第23話異
もうそろそろ金も無くなってきたとこだし、競馬でも行って金稼がないとな。
俺はそう思い、身支度をして競馬場まで足を伸ばした。
久しぶりに競馬場なんて着たが、人が混雑していてやはり自分には慣れない場所である。
俺はテキトーに馬券を買ってレース眺めていた。もちろん自分が買った馬券が当たるわけもなく馬券がただのゴミへ変わった。とりあえず一着から三着までの馬を覚えて別の次元へと向かった。
そのはずだった。どうしてなのかうまく別のルートへ飛んでいくことが出来ない。確かにいつもの癖でしっかりと分岐点を把握しなかったのはあるが本当にそれだけなのか?
しかたないので俺は次のレースは失敗しまいと全レースの分岐点を作って、なんとなく一番オッズの高い馬券を購入した。
なんとそのレースで買った馬券が見事万馬券へと変貌した。こんな日もあるものなのか。なんだかんだ今日はこのレースのおかげでかなりの収益となったので俺は競馬場をあとにした。
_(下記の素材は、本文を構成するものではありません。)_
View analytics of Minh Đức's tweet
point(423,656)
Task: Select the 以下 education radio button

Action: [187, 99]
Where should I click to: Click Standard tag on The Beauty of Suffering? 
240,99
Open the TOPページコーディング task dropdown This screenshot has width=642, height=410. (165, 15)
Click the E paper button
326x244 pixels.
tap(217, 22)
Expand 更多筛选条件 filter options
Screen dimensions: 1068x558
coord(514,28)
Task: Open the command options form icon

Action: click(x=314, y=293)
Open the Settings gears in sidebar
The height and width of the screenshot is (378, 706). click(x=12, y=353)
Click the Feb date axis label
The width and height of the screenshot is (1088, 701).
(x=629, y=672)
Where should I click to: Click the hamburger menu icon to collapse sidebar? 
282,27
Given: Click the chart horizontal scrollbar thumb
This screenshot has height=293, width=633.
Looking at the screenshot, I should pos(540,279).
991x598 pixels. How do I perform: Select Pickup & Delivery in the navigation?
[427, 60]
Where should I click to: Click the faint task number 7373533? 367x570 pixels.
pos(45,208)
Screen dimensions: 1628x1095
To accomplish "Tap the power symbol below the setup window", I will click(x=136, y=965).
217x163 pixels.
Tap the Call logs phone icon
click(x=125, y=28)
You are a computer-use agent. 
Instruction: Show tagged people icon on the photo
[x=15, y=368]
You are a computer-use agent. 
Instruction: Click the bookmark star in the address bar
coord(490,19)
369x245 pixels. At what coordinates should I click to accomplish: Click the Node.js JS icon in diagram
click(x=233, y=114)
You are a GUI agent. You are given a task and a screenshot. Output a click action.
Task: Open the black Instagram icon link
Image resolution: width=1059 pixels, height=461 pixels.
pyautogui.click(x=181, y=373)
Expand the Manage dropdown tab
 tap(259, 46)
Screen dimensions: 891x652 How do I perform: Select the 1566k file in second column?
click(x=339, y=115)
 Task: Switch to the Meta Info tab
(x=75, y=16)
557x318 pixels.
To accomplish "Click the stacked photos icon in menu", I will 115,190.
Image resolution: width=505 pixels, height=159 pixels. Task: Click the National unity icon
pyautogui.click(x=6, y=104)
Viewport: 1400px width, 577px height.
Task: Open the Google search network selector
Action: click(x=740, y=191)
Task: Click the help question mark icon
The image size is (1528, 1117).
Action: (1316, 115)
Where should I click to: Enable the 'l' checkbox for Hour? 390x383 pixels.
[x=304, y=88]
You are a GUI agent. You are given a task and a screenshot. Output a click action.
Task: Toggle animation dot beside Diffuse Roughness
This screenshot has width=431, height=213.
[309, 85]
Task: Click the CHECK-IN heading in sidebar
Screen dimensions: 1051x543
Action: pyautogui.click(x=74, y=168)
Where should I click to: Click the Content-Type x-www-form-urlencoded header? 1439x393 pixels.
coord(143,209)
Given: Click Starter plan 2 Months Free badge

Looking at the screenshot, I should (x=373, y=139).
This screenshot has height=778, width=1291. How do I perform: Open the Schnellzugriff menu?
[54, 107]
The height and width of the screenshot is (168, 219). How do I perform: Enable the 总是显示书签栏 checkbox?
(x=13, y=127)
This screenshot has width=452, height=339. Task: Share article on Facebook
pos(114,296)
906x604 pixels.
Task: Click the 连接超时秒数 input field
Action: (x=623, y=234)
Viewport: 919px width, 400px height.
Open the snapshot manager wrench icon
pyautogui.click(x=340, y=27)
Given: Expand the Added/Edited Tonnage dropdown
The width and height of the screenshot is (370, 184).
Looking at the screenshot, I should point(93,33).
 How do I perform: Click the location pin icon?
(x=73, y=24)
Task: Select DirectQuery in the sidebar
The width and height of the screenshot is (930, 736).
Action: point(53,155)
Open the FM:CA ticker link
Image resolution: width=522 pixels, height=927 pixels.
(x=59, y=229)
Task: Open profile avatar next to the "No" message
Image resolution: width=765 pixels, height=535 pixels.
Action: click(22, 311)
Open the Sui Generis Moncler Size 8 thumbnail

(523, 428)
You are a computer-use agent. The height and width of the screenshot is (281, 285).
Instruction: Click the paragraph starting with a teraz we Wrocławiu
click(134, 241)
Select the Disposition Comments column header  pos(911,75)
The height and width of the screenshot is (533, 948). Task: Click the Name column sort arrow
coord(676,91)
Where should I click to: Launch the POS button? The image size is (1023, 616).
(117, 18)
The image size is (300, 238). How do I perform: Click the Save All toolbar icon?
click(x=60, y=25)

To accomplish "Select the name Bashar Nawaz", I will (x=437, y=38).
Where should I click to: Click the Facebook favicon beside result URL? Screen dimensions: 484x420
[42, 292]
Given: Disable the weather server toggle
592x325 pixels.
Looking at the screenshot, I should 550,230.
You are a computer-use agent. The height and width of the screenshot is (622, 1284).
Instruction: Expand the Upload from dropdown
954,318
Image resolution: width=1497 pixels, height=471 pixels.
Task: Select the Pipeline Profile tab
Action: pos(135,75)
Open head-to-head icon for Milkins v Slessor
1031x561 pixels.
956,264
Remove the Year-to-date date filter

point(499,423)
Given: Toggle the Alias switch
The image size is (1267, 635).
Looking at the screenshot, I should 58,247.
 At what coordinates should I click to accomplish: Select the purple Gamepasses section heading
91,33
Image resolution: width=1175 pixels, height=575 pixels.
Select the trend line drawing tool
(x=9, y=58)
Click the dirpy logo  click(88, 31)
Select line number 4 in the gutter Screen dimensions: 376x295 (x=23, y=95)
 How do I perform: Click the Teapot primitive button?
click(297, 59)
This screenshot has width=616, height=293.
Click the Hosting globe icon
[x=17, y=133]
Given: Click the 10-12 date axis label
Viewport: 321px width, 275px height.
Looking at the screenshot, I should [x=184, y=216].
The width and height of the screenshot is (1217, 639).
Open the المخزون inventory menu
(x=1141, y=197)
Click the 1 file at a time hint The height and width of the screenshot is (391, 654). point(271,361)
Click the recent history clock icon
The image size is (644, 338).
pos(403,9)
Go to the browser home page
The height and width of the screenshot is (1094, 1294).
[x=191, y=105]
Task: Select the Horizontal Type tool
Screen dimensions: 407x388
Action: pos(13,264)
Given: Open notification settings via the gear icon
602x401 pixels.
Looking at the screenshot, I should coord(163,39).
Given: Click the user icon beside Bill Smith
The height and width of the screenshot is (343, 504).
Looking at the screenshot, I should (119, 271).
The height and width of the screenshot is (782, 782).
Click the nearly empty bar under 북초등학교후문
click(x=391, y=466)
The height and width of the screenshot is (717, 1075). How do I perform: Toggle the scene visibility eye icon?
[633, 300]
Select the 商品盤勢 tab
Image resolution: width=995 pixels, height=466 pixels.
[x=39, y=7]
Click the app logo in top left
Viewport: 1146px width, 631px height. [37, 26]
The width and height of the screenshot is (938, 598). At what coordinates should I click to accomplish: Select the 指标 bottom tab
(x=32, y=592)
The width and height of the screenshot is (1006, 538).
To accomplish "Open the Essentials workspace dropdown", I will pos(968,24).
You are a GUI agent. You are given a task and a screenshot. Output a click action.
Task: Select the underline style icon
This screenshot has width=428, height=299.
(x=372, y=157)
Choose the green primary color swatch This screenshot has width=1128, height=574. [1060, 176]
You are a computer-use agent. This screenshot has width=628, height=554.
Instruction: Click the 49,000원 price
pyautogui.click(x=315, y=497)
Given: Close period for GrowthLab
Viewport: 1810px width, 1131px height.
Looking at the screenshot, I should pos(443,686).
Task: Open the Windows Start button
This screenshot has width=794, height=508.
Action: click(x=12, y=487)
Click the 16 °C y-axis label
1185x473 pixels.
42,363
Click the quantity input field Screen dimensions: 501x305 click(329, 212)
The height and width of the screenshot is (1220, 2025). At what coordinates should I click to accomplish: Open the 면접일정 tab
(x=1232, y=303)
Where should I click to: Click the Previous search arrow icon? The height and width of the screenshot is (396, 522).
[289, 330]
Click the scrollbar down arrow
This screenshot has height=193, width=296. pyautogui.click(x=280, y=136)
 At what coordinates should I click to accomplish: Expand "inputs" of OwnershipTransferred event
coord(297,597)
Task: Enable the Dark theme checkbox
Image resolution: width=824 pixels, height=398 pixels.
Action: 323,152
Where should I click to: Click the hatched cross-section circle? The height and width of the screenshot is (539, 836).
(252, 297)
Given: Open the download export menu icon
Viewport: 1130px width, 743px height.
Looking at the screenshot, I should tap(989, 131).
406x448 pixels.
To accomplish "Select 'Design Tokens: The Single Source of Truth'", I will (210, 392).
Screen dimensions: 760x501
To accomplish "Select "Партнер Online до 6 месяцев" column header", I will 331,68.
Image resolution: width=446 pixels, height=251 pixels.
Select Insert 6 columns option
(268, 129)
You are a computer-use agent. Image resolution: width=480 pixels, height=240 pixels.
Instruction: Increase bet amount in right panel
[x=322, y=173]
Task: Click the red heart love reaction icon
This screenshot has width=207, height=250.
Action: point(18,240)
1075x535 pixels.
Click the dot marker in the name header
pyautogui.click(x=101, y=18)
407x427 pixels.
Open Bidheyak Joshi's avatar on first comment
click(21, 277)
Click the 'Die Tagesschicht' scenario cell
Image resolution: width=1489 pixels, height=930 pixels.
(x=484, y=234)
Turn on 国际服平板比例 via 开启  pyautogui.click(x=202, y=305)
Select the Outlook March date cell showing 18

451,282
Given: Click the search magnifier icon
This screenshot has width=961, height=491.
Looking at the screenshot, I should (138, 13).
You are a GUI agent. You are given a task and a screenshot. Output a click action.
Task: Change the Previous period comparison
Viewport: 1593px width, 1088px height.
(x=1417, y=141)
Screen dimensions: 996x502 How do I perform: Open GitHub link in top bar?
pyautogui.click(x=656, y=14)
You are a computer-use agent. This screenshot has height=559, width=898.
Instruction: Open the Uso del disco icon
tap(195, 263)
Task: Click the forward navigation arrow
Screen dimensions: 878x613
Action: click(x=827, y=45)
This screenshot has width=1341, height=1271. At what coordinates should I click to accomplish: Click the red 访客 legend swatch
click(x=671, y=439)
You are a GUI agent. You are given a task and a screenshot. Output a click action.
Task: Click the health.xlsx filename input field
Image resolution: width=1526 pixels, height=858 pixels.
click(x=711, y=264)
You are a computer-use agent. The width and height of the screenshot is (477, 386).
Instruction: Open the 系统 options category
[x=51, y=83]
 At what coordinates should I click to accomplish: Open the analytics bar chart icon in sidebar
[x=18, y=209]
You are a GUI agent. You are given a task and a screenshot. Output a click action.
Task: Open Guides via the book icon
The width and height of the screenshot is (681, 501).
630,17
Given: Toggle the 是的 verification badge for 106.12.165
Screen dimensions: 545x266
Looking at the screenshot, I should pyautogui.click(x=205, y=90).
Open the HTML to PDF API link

しかし腑に落ちない。いつもならちゃんと別のルートに行けるはずなのに…
「今日はもう帰ろう。」俺はぼそっと呟き、家に戻った。
家に着いてからも頭の中から消えない競馬場の記憶。今まで一度も経験したことがない異常。異常であって正常。正常であっての異常。実際どちらが正しいかはこの際どうでも良い。それよりもまず俺の能力がちゃんと機能しているかどうかが問題だ。
俺は目を閉じて集中する。今日競馬場に行かなかったと強く思う。
しかし、その日はいくら頑張ろうと別ルートへたどり着くことはなかった。